John Edwards Leckie was born in Acton Vale, Quebec, in February 1872. After early education at Bishop’s College School in Sherbrooke, he entered RMC in 1889 at the age of 17, one of seventeen new recruits to be enrolled that year. His older brother, 217 Robert Gilmour Edwards Leckie, had entered the College three years previously, and years later, by which time the two brothers were well into middle age, they would serve together in the 16th Battalion (Canadian Scottish) during the Great War. The younger Leckie graduated in 1893, and the words that follow are his recollections of his time at the College, written four decades later.

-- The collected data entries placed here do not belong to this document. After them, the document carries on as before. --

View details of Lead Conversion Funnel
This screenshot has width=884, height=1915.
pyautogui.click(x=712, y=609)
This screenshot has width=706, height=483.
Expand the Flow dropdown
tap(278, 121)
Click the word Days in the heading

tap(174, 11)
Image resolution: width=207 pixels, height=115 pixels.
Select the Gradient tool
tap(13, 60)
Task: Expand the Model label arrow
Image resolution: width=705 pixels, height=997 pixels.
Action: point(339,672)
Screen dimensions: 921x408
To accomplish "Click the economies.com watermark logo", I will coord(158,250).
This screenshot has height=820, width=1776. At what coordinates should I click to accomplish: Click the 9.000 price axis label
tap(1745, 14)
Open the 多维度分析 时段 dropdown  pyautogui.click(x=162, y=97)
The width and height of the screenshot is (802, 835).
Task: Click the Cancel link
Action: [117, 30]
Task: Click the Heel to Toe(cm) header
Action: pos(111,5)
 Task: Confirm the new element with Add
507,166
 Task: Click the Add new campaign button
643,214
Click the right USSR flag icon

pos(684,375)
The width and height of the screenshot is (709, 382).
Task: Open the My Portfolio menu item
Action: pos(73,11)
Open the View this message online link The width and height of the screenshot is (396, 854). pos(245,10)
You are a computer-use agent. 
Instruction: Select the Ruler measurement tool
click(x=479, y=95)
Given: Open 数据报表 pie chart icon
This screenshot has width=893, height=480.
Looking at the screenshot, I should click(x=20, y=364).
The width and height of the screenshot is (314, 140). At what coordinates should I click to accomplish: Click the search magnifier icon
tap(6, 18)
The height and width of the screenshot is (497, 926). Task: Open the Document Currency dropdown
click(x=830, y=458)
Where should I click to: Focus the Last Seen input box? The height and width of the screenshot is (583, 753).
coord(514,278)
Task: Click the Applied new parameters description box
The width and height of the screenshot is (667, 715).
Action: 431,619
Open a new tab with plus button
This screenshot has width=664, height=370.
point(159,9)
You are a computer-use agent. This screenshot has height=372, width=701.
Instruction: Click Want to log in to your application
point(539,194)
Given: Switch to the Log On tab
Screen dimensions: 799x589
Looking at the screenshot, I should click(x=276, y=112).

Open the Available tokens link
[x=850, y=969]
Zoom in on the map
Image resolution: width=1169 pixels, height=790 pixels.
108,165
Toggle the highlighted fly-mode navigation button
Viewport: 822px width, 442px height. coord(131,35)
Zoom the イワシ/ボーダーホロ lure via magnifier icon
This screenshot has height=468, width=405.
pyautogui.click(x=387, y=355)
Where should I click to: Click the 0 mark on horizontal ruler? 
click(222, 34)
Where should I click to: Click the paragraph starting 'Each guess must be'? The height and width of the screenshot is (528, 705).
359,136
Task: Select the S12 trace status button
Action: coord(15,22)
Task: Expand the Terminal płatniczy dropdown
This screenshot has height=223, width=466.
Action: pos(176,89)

At the time Leckie graduated, Canada was a rapidly expanding nation with a population of just under five million people. RMC itself was yet to reach its 20th anniversary, had assigned College Numbers to 379 recruits, and had produced 195 graduates. But even though it was still a very youthful institution, the years since RMC’s opening in 1876 had nonetheless been eventful, and at times, marked by controversy.
Though the need to provide trained officers for the defence of Canada was understood and acknowledged, Members of Parliament fretted over the cost of running the College, and senior militia officers questioned whether a course of four years in duration was really necessary. Attracting suitable candidates for positions on the senior staff had proven to be a challenge, and it was clear that certain appointments had been made as a result of political patronage, as opposed to on the basis of merit.
At times, RMC also struggled to secure sufficient numbers of qualified applicants. Prospective recruits were selected based on their standing in a competitive examination, and over the years it proved necessary to progressively lower passing mark to try to make up for the shortfall. Even so, suitable candidates proved to be hard to find. Although the population of Canada had grown by nearly one million people between 1876 and the time of Leckie’s arrival, by 1891 the size of the intake had shrunk to just twelve new recruits, and remains to this day the smallest entry class in the College’s history.
Issues of internal strife had also raised their ugly head. During the first few years of RMC’s existence an increasingly tense relationship developed between the Commandant, Colonel Hewett, and the Staff Adjutant, Captain Ridout. The situation deteriorated to a point where the two men were no longer on speaking terms, and came to a head in 1881 when Ridout was dismissed. Ridout had been popular officer who had been respected and well-liked by the cadets, and his ouster became a source of bitter resentment. Hewett himself would weather the storm and stay on for several more years, eventually resigning in 1886 to return to England and take up a new post with the Royal Engineers.
Over time, other problems had also developed, notably with respect to the practice of “recruiting” that had become a tacitly condoned part of the College’s culture. Not long after Leckie’s graduation, a crisis developed when it came to light that several recruits had been “caned” with a T-Square. When the Commandant at the time, Colonel Oliver, confronted the alleged perpetrators, they initially denied any culpability, but later confessed their guilt. As punishment, the entire third class was sentenced to28 days’ confinement to barracks. Meanwhile, the newspapers of the day had gotten hold of the story, and were quick to brand RMC cadets as “cads, snobs, cowards, ruffians, bullies, thugs, tyrants, beasts, and brutes”.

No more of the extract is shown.